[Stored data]
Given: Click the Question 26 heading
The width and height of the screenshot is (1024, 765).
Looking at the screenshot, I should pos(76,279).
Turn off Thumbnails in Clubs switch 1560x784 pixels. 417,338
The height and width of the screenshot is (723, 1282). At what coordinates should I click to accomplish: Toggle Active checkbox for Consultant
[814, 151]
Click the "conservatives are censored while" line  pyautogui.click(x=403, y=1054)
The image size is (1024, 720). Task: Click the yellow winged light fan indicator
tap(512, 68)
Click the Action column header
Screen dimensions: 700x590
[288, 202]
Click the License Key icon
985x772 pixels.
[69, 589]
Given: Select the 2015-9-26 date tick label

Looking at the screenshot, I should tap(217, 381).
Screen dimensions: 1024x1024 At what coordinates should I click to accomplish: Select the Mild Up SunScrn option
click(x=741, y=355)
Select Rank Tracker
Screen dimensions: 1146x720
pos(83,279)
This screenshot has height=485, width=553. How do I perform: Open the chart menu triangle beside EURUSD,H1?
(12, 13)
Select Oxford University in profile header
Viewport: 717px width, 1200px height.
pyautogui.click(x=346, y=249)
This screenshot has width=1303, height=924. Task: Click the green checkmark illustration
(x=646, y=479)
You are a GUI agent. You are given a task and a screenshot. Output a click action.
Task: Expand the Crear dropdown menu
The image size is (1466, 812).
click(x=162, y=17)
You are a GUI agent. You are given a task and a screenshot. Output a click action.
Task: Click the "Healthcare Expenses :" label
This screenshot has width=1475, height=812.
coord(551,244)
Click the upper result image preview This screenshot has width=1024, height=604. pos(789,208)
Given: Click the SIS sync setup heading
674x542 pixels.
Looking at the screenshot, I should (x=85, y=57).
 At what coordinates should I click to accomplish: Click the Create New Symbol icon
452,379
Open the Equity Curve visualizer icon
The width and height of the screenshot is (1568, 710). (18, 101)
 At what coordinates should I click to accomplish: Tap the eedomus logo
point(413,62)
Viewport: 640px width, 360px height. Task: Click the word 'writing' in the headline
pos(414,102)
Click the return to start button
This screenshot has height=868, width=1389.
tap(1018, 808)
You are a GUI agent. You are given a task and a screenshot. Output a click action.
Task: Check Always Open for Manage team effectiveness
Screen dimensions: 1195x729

Problem description
Every line in the data above that includes the word "header" should be copied.

Response to this exercise
Click the Action column header
Select Oxford University in profile header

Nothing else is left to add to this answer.